_Brief_: Please find each line in the listing below that contains the word "Chemical" and copy those lines. Case counts.

_Records from a collection_:
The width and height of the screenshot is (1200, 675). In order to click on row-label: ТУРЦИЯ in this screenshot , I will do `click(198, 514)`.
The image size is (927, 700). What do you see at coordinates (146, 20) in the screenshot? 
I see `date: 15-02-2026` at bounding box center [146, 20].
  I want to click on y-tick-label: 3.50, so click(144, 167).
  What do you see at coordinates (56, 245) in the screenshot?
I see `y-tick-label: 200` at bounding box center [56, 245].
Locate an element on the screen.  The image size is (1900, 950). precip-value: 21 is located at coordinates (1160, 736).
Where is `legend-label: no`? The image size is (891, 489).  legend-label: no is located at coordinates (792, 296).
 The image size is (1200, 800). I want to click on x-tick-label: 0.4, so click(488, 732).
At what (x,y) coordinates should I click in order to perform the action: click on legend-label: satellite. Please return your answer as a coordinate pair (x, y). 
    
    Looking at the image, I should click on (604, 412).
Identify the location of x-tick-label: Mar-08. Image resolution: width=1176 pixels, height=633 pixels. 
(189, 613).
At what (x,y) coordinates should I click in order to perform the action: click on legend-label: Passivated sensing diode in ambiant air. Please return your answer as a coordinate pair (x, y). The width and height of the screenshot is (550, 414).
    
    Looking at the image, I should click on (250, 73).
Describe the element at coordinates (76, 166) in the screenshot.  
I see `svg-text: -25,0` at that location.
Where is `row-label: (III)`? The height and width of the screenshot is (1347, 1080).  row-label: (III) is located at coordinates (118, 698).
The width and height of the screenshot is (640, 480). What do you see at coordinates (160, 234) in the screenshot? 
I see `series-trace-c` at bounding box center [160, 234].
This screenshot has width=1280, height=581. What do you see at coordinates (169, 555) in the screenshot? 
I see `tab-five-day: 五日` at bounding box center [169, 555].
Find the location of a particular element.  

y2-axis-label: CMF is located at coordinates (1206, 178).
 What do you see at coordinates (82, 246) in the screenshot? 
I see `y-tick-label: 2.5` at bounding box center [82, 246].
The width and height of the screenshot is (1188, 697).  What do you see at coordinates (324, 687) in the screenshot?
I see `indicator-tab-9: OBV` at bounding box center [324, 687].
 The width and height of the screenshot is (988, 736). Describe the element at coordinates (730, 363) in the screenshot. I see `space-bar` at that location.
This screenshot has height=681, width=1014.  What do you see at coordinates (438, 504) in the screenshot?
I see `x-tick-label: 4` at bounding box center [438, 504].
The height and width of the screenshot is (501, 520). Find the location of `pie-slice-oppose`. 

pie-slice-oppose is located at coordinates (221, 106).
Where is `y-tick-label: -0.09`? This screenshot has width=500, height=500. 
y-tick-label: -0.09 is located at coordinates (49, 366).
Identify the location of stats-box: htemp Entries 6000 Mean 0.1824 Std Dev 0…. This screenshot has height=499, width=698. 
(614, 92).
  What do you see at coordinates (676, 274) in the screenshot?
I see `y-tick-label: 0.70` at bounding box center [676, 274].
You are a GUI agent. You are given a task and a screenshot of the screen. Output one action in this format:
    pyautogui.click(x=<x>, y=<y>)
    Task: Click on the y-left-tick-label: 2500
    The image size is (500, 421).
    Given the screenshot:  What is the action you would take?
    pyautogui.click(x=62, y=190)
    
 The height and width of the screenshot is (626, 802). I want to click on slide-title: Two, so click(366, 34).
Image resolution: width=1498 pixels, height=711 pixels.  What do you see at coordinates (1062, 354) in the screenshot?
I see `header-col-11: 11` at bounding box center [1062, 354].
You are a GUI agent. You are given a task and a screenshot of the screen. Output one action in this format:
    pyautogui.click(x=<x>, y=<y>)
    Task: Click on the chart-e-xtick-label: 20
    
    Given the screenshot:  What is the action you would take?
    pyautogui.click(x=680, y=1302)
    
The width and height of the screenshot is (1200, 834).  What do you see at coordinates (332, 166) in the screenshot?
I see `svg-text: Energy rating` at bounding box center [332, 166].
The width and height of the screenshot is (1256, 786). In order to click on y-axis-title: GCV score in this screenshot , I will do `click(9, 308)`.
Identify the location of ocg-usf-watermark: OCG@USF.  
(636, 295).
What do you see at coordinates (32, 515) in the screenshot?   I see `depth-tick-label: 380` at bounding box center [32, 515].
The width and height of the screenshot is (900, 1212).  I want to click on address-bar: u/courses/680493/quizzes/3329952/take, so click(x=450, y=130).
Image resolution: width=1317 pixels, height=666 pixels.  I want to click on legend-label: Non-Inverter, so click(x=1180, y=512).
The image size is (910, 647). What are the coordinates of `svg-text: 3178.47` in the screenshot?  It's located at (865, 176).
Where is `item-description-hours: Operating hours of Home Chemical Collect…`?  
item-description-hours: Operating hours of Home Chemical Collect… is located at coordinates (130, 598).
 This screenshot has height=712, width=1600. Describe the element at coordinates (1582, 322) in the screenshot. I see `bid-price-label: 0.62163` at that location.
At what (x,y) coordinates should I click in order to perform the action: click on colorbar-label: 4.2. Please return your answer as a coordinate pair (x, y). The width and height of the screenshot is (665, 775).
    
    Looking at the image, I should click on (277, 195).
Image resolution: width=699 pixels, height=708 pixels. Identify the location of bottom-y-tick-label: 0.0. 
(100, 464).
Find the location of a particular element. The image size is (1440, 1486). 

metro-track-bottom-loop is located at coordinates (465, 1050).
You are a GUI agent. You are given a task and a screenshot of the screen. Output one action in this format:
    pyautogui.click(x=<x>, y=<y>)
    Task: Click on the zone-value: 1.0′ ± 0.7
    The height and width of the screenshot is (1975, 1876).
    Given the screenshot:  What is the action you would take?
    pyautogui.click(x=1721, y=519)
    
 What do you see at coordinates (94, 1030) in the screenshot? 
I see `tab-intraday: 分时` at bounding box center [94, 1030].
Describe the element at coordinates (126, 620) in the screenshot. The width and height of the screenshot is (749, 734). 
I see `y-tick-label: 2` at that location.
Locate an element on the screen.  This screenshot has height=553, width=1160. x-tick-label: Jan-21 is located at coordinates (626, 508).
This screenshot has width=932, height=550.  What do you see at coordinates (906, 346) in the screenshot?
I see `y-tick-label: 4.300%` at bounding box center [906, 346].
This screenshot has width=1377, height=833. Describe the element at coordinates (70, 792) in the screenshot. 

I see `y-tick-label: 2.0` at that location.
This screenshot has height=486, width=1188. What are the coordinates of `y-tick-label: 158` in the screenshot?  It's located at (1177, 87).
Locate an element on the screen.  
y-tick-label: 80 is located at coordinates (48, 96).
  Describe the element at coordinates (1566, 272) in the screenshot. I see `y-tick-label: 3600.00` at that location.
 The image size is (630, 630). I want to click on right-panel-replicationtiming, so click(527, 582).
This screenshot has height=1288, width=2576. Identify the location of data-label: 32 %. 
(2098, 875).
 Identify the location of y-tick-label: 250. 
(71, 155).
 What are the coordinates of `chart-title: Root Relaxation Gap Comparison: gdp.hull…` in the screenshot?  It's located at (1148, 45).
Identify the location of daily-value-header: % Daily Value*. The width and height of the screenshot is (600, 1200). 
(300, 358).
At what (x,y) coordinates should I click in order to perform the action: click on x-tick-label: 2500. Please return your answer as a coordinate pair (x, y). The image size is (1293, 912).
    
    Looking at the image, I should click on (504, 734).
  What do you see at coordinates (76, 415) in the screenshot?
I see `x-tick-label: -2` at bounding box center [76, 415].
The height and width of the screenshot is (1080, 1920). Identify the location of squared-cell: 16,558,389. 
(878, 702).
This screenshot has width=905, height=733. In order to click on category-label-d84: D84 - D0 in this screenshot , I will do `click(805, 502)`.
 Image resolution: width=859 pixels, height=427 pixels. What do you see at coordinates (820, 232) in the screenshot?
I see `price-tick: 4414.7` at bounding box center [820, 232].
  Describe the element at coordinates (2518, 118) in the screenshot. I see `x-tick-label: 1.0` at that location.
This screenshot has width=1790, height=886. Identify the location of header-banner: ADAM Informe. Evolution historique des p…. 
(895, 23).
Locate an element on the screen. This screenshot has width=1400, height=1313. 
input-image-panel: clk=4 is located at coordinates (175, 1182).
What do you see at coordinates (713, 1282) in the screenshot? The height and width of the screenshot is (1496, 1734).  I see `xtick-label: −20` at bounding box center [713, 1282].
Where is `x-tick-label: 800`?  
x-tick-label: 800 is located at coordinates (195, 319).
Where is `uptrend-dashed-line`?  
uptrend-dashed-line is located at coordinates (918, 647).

_Answer to this problem_:
Where is `item-description-hours: Operating hours of Home Chemical Collect…`?  
item-description-hours: Operating hours of Home Chemical Collect… is located at coordinates (130, 598).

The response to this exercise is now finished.